Page excerpt:
════════════════

The Pratchett quote also seems to be about as close as we come to a criticism of chaos or fractals. I was hoping for a long list of quotes, at least one of which would have someone kvetching about it being some sort of abomination, but nothing so far. Any suggestions?

Tuesday, October 17, 2006

Algebra Exams

Grading Algebra exams* a few weeks back left me with the conclusion that my students don't understand functions.

For example, they are given that f(x) = sqrt(x) (i.e., "square root of x"; no square root symbols on this keyboard) and that g(x) = x + 1. When asked to find the domain of (f+g)(x), the two most popular answers are "all real numbers" and "sqrt(x)". The following are answers to the domain of the composition f(g(x)):
• all real numbers
• all real numbers except x = -1
• (sqrt(x))(x + 1)(x)
• {f < x < g}
• I don't know what I'm doing.
The last answer I can't really argue with. Should I give that a point?

════════════════

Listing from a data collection
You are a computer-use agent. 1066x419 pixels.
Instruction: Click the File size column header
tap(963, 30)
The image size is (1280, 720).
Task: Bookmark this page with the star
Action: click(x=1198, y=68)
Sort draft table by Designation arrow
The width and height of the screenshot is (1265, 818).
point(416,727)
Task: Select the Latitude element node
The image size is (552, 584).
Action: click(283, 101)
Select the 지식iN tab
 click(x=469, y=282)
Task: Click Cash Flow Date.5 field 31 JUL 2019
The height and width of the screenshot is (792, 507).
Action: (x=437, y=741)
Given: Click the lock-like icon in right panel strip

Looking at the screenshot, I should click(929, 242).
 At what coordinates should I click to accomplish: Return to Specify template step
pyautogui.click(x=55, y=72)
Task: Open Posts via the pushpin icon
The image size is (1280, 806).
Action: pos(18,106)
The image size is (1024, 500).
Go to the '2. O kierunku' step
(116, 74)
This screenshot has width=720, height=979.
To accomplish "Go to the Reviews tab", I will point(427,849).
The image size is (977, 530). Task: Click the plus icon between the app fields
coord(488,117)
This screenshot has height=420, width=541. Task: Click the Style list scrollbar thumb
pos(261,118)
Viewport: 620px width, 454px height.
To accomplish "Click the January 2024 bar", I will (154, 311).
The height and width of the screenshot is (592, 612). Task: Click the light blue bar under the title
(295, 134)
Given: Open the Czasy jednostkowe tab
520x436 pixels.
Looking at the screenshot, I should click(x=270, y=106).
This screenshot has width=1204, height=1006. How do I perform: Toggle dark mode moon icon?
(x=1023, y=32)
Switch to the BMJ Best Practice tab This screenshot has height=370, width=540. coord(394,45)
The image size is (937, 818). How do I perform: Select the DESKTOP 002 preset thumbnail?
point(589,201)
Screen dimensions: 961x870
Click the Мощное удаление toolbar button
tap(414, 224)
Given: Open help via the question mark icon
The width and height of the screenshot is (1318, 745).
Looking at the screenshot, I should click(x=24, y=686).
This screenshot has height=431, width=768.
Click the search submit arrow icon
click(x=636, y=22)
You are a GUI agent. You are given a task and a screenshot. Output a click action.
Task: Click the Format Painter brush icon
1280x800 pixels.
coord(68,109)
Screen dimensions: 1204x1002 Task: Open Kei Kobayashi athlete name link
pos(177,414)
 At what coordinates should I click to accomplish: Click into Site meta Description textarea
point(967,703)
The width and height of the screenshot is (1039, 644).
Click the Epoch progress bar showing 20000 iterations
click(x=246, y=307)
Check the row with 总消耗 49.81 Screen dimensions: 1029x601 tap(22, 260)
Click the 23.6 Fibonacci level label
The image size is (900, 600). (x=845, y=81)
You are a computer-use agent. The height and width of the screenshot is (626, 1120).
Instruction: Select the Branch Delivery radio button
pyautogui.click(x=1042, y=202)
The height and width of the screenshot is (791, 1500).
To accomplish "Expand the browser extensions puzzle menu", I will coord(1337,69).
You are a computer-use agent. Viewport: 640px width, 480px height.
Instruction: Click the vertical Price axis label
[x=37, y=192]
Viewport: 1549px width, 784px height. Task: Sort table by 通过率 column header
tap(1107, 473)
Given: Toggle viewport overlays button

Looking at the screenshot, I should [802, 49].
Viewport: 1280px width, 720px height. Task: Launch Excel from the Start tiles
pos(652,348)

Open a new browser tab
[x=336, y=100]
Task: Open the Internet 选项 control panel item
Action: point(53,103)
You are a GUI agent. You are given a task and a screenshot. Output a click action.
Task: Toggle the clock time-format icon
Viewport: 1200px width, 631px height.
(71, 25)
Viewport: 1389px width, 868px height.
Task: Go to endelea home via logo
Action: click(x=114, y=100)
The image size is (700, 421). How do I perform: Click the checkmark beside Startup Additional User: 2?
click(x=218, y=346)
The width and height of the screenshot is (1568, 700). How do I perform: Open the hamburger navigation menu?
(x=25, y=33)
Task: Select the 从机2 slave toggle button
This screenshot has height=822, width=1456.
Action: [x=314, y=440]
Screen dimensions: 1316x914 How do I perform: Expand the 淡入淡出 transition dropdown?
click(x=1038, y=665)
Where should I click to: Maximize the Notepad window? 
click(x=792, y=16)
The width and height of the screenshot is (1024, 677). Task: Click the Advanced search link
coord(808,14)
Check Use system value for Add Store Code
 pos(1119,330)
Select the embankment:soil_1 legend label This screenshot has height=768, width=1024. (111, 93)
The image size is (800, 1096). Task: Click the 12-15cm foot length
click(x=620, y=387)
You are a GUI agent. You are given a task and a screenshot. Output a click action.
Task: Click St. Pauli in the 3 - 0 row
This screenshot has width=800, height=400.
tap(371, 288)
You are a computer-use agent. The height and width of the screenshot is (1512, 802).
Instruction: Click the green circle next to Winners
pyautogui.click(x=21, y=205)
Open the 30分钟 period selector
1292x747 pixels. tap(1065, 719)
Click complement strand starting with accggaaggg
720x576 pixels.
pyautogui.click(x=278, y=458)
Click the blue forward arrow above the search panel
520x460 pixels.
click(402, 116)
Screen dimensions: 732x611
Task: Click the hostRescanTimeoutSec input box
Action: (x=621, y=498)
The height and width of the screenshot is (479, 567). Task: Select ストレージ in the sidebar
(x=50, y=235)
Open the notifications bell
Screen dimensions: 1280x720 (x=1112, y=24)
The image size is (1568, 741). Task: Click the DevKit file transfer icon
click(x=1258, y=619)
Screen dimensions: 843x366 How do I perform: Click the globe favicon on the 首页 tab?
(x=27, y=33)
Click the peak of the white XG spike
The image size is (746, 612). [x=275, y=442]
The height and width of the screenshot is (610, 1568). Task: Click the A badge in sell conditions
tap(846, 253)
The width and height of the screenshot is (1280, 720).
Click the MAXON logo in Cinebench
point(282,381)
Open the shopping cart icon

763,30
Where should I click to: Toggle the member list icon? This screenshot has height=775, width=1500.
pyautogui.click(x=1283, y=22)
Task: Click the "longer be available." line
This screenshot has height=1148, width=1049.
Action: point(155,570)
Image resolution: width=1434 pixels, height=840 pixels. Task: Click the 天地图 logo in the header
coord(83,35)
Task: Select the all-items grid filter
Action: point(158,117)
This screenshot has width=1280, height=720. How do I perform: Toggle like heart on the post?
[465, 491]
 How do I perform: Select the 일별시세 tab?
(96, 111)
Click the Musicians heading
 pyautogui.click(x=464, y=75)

════════════════

Exercise prompt: Can you continue the page excerpt about grading algebra exams, which appears before the listing, from where it stops?

Answer section:
Now, almost two weeks later, I gave the students a bonus quiz as an opportunity to make back some points. After having notice for some time that the quiz would cover the same material they bombed on the test, I'm not sure I see evidence that most students did any better on the quiz. In fact, I saw pretty much the same answers on the quiz.

I'm told that the failure rate for this course is somewhat high, so it seems my results are not atypical. But it leaves me wondering: What goes through the minds of my students? How are they studying? Do they think it's working?
---
*Yes, this is a somewhat math-y post. If you didn't take/don't remember algebra, you may not know why I find these answers funny.

Thursday, October 12, 2006

Longevity Advice from the First Emperor of China

I recently saw an interesting documentary on the first emperor of China. (Which refers to the man who originally unified all the different parts of China. "Unified" being a euphemism for "conquer", or in other words, kill everyone who says you don't get to be Grand High Poo-Bah.) He's responsible for both the Great Wall and the famous terra-cotta warriors, which were set to guard him in the afterlife from all the enemies he made from doing all that "unifying". (Does that make him a "uniter", not a "divider"?)

Interesting thing is, while his tomb was being built, he apparently decided he'd rather just stay in this life, and was in search of immortality. While he searched, he wanted to at least prolong his life as long as possible. Advice from his doctors? Have a lot of sex and eat a lot of mercury. There doesn't seem to be any evidence that the doctors were secretly trying to kill him, either.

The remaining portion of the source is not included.